Context
Up to 40% polycystic ovary syndrome (PCOS) patients have prediabetes, an optimal pharmacotherapy regimen for diabetes prevention in PCOS is yet to be established.
Objective
To evaluate clinical efficacy of exenatide (EX), metformin (MET) or combination (COM) for prediabetes in PCOS.
Design
Randomized, open-label, parallel-group controlled trial.
Setting
Renji Hospital Affiliated to Shanghai Jiaotong University School of Medicine.
Patients
PCOS with prediabetes (fasting plasma glucose 5.6-6.9 mmol/L and/or 2-h post glucose 7.8-11.0 mmol/L on OGTT). 150 out of 183 eligible enrollees completed the study.
Intervention
EX (10-20 μg daily), MET (1500-2000 mg daily), or COM (EX plus MET) for 12 weeks.
Main Outcome Measures
Sustained remission rate of prediabetes (primary endpoint, a normal OGTT after 12 weeks of treatment followed by 12 weeks of washout on no drug treatment) along with anthropometric, hormonal, metabolic, and pancreatic β-cell function parameters (secondary endpoints) and potential mechanisms were assessed.
Results
IGT was found the dominant prediabetes phenotype. Overall sustained prediabetes remission rate was 50.7%. Remission rate of COM group (64%, 32/50) or EX group (56%, 28/50) was significantly higher than that of MET group (32%, 16/50) (p = 0.003 and 0.027, respectively).
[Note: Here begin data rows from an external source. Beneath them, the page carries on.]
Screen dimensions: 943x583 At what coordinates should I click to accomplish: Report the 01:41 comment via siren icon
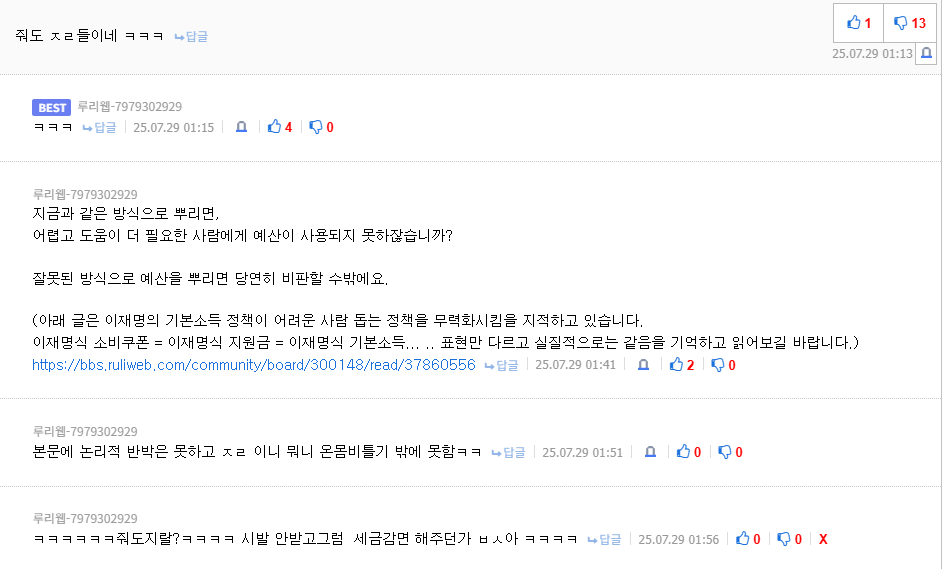pos(643,365)
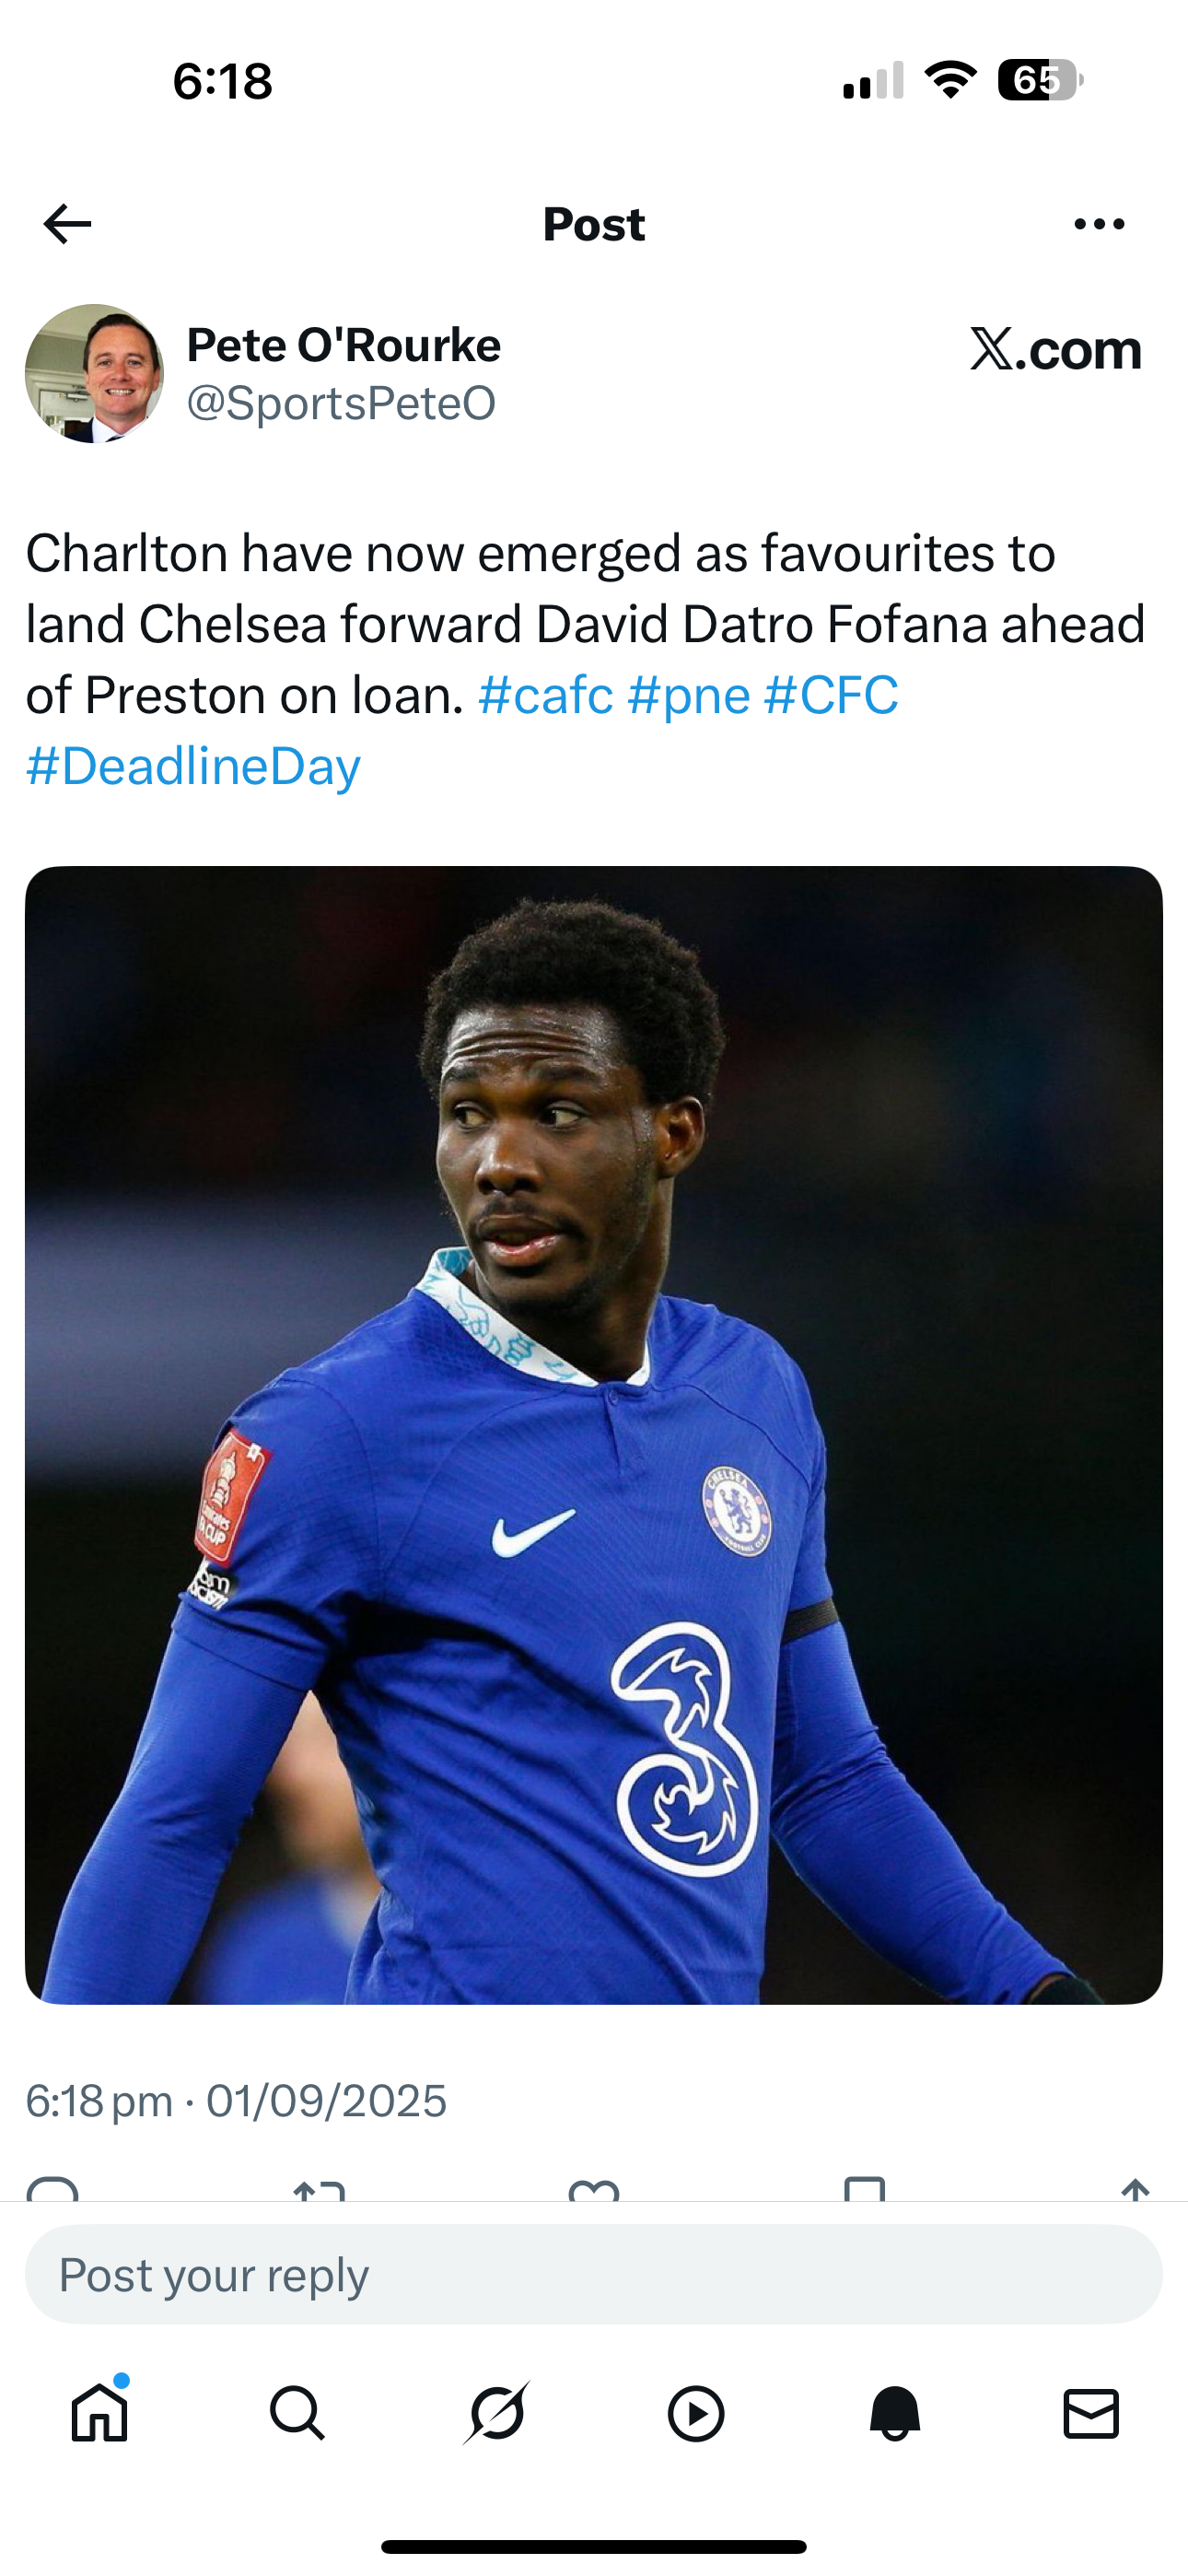Open Pete O'Rourke's profile picture
The image size is (1188, 2576).
tap(94, 373)
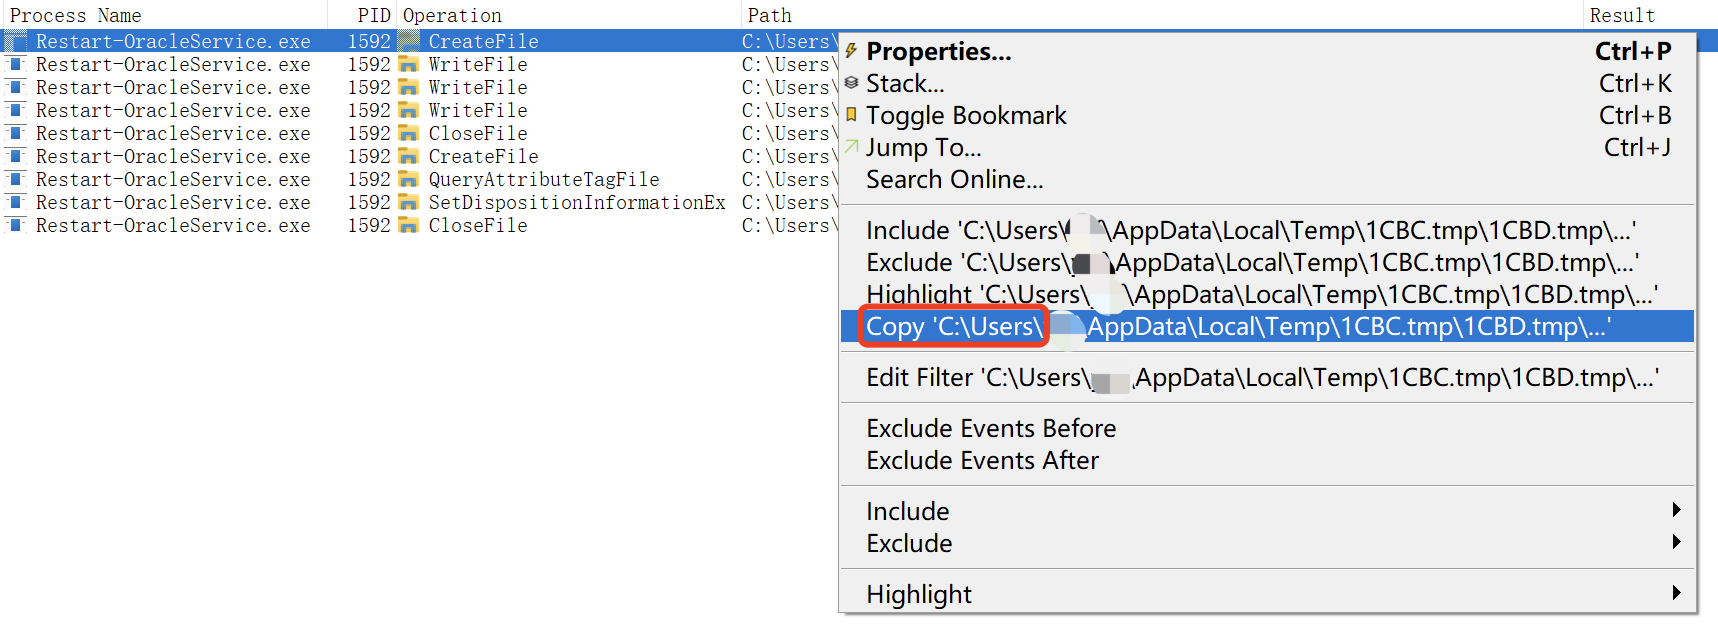Sort by the Operation column header

pyautogui.click(x=452, y=15)
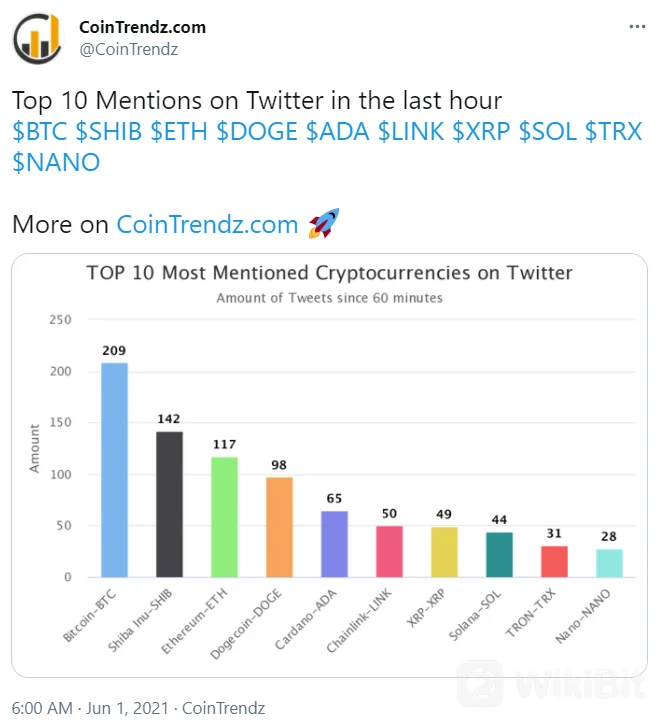Click the CoinTrendz.com display name
Viewport: 661px width, 725px height.
(142, 26)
EX was associated with superior suppression of 2-hour glucose increment in OGTT. A two-step hyperglycemic clamp study further revealed that EX had led to higher postprandial insulin secretion as compared to MET, potentially explaining the higher remission rate.
Conclusions
As compared to MET monotherapy, EX or COM achieved higher rate of remission of prediabetes among PCOS patients by improving postprandial insulin secretion.